Things to do
(1) Can you copy the inequality thread word for word, beginning at the words "Now,I have another" and stopping after "hint?Thank you everyone."?
(2) Can you carry on the inequality thread, writing onward from its final sentence?

Quoted text
-- start --
Prove $\sqrt{x^2+yz+2}+\sqrt{y^2+zx+2}+\sqrt{z^2+xy+2}\ge 6$, given $x+y+z=3$ and $x,y,z\ge0$ 
Let $x+y+z=3,x,y,z\ge 0$,show that
  $$\sqrt{x^2+yz+2}+\sqrt{y^2+zx+2}+\sqrt{z^2+xy+2}\ge 6$$


Additional information 
I have seen the following problem:
$x,y,z>0,x+y+z=3$, prove that
$$\sqrt{x^2+y+2}+\sqrt{y^2+z+2}+\sqrt{z^2+x+2}\ge 6.$$
Without loss of generality we can let $x=\max{\{x,y,z\}}$
Proof: case 1
$x\ge y\ge z$
we can easily prove 
$$\sqrt{y^2+z+2}+\sqrt{z^2+x+2}\ge\sqrt{y^2+x+2}+\sqrt{z^2+z+2}$$
and
$$\sqrt{x^2+y+2}+\sqrt{y^2+x+2}\ge\sqrt{x^2+x+2}+\sqrt{y^2+y+2}$$
so we have
$$\sqrt{x^2+y+2}+\sqrt{y^2+z+2}+\sqrt{z^2+x+2}\ge \sqrt{x^2+x+2}+\sqrt{y^2+y+2}+\sqrt{z^2+z+2}.$$
Then use
$$\sqrt{x^2+x+2}\ge\dfrac{3}{4}x+\dfrac{5}{4}$$
$$\sqrt{y^2+y+2}\ge\dfrac{3}{4}y+\dfrac{5}{4}$$
$$\sqrt{z^2+z+2}\ge\dfrac{3}{4}z+\dfrac{5}{4}$$
to get the result. Whereas the case 2 when $x\ge z\ge y$ can be proved using the same methods.

Now,I have another idea: using Holder inequality
we have
$$\left(\sum\sqrt{x^2+yz+2}\right)^2\left(\sum\dfrac{x^2+2yz+9}{x^2+yz+2}\right)\ge 36^3$$
$$\Longleftrightarrow \sum\dfrac{x^2+2yz+9}{x^2+yz+2}\le 1296$$
and  the following link has some discussion about this problem
http://www.artofproblemsolving.com/Forum/viewtopic.php?t=538230
and 
http://www.artofproblemsolving.com/Forum/viewtopic.php?f=52&t=538752&p=3097872#p3097872
and Vasc gave the hint:
$$\sum\sqrt{8(a^2+bc+2)}\ge \sum\sqrt{(3a+b+c)^2+7}\ge 12\sqrt 2$$
How prove this hint?Thank you everyone.
-- end --
Provided data
-- start --
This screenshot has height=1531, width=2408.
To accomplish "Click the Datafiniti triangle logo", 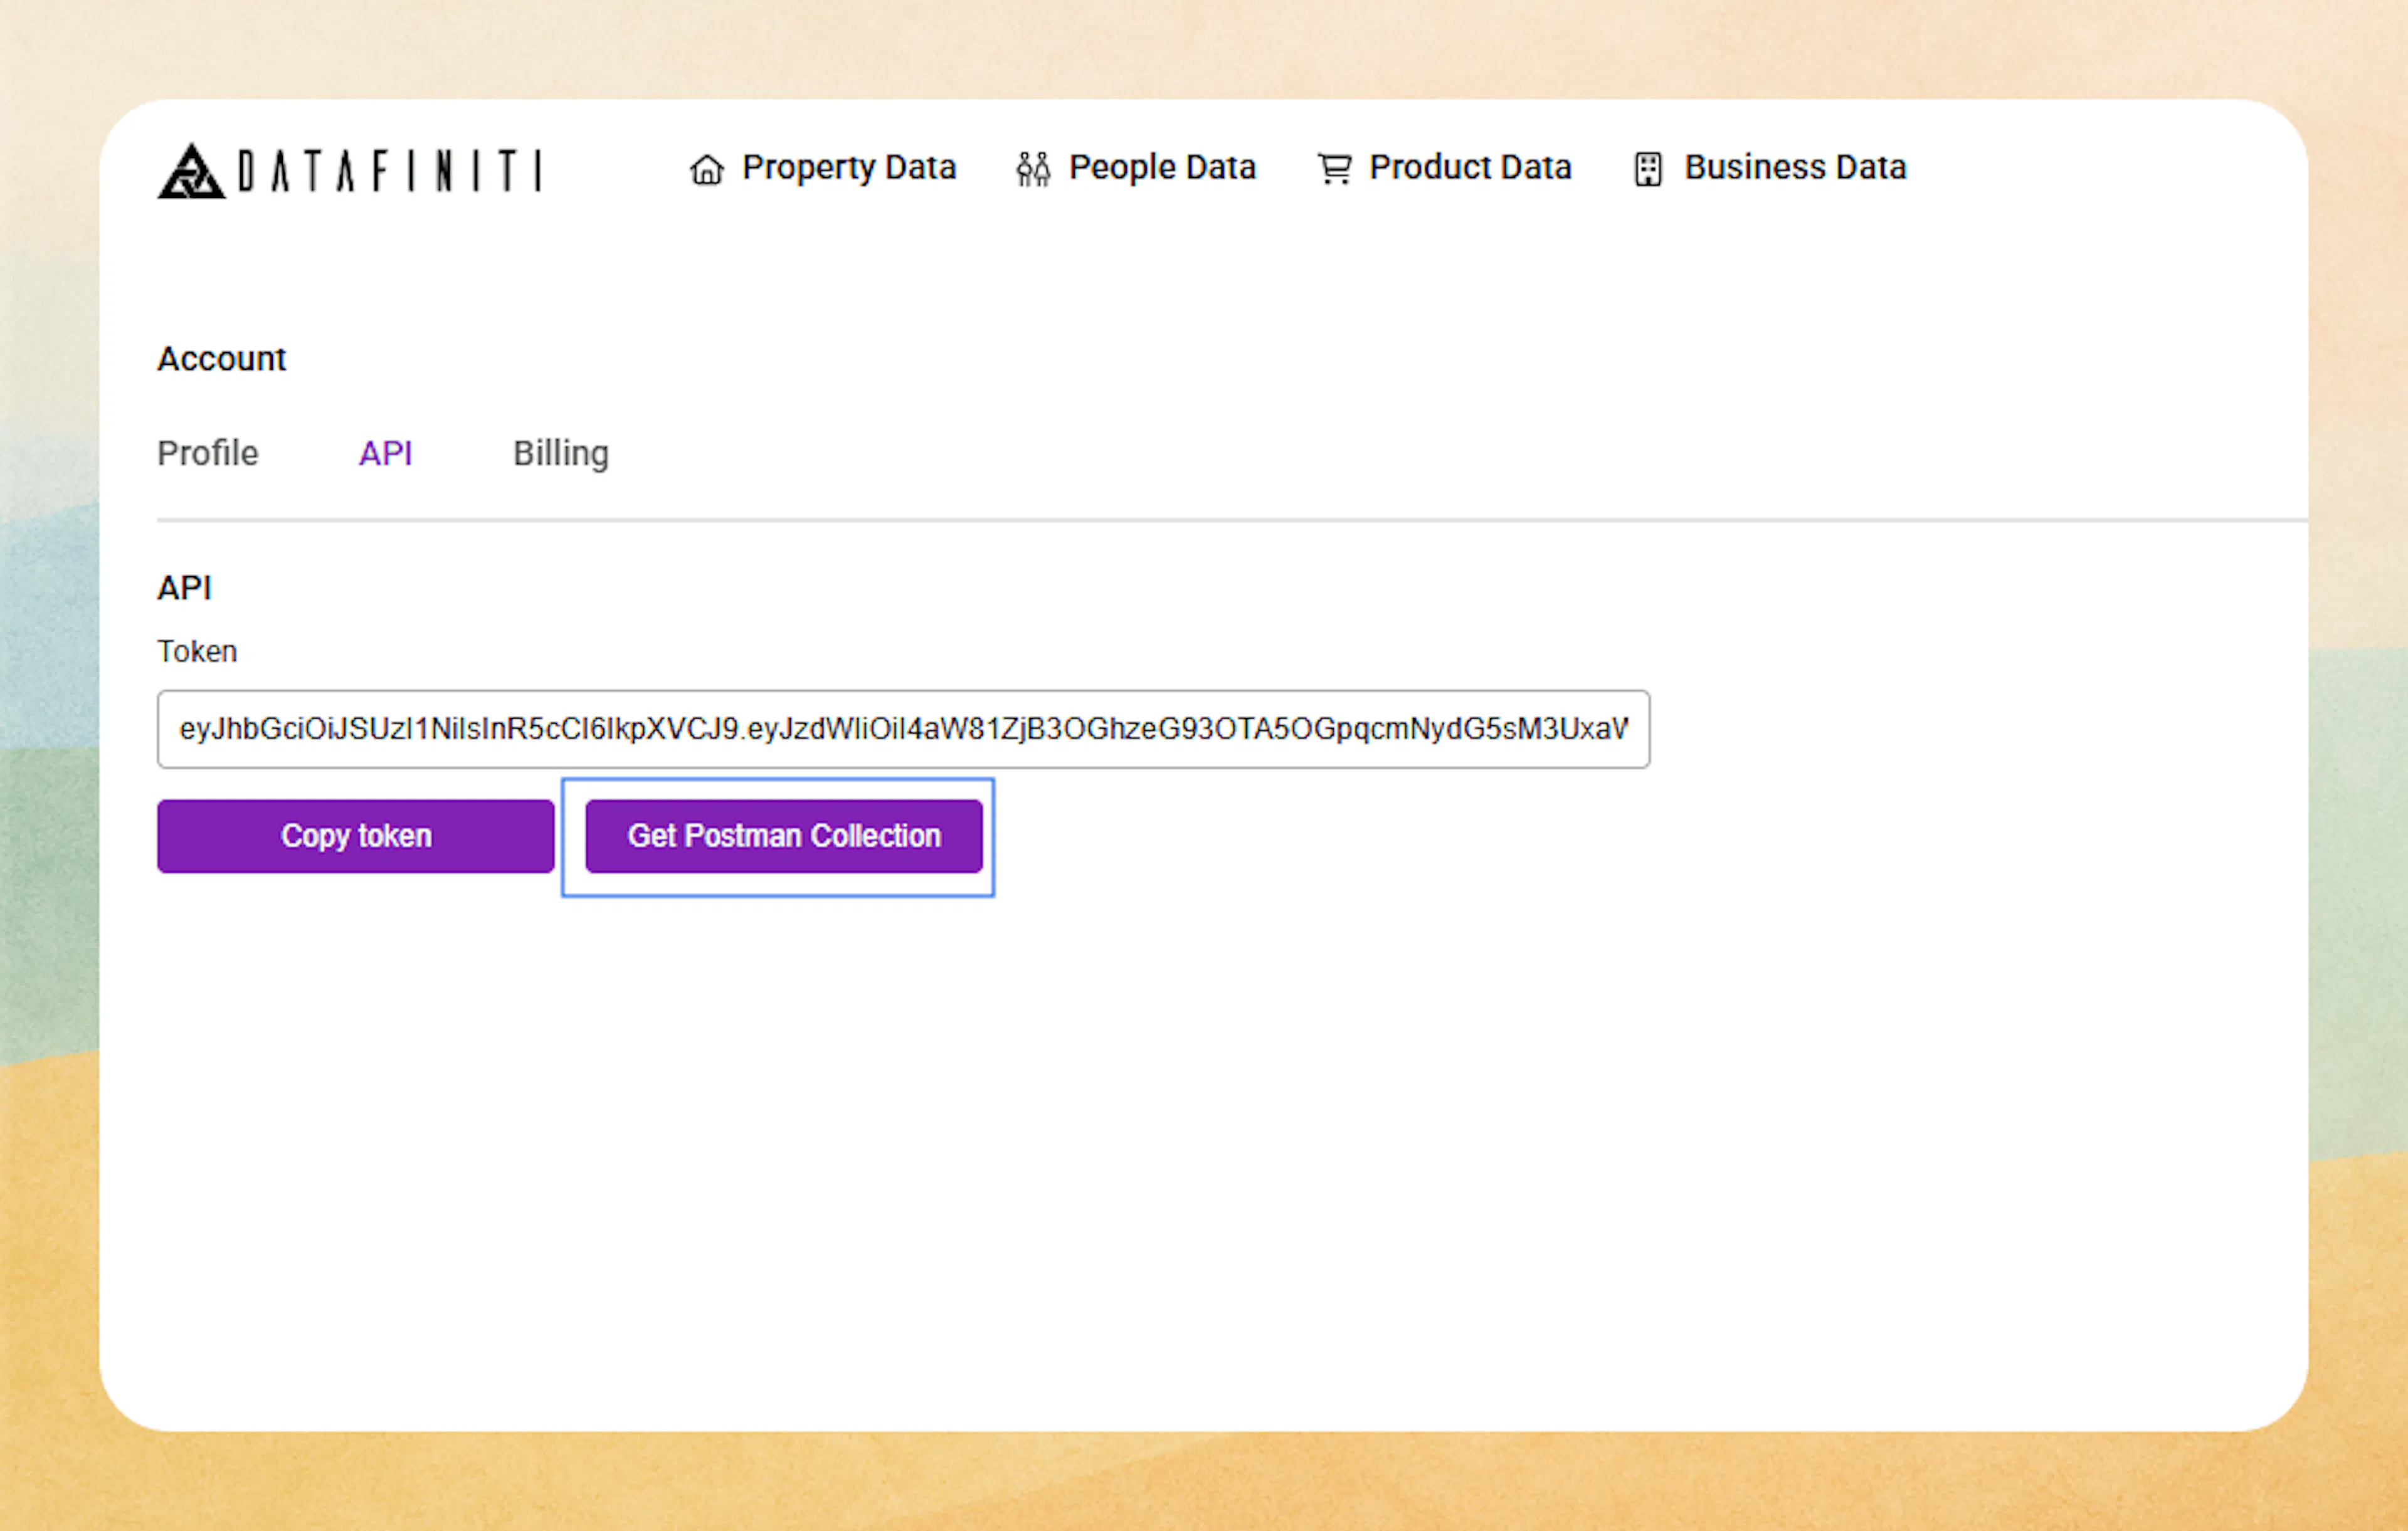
-- end --
Final answers
(1)
Now,I have another idea: using Holder inequality
we have
$$\left(\sum\sqrt{x^2+yz+2}\right)^2\left(\sum\dfrac{x^2+2yz+9}{x^2+yz+2}\right)\ge 36^3$$
$$\Longleftrightarrow \sum\dfrac{x^2+2yz+9}{x^2+yz+2}\le 1296$$
and  the following link has some discussion about this problem
http://www.artofproblemsolving.com/Forum/viewtopic.php?t=538230
and 
http://www.artofproblemsolving.com/Forum/viewtopic.php?f=52&t=538752&p=3097872#p3097872
and Vasc gave the hint:
$$\sum\sqrt{8(a^2+bc+2)}\ge \sum\sqrt{(3a+b+c)^2+7}\ge 12\sqrt 2$$
How prove this hint?Thank you everyone.

(2)
and my other idea is as follows:
let $a=\min(a,b,c)$
we can prove 
$$\sqrt{b^2+ca+2}+\sqrt{c^2+ab+2}\geq \sqrt{(b+c)^2+2a(b+c)+8-(b-c)^2}\tag{1}$$
\begin{align*}
&\sqrt{a^2+bc+2}+\sqrt{(b+c)^2+2a(b+c)+8-(b-c)^2}\\
\geq &\sqrt{a^2+\frac{(b+c)^2}{4}+2}+\sqrt{(b+c)^2+2a(b+c)+8} \tag{2}
\end{align*}
Summing up
\begin{align*}
&\sum_{cyc}{\sqrt{a^2+bc+2}}\\
\geq &\sqrt{a^2+\frac{(b+c)^2}{4}+2}+\sqrt{(b+c)^2+2a(b+c)+8}\\
=&\sqrt{a^2+\frac{(3-a)^2}{4}+2}+\sqrt{(3-a)^2+2a(3-a)+8}
\end{align*}
By the way: someone said $(1)$ is wrong? why? can anyone give an example? And hopefully someone can use this method to prove this inequality? Thank you very much!
 A: Let's solve
$$ \min \Bigg[\sqrt{x^2+yz+2}+\sqrt{y^2+zx+2}+\sqrt{z^2+xy+2} \Bigg]$$
subject to
$$
x+y+z=3 \\
x\ge0 \\
y\ge 0 \\
z\ge 0
$$
Formally, this is done with Kuhn-Tucker condition. Write those down, exploit symmetries, note that non-negativity constraints do not bind.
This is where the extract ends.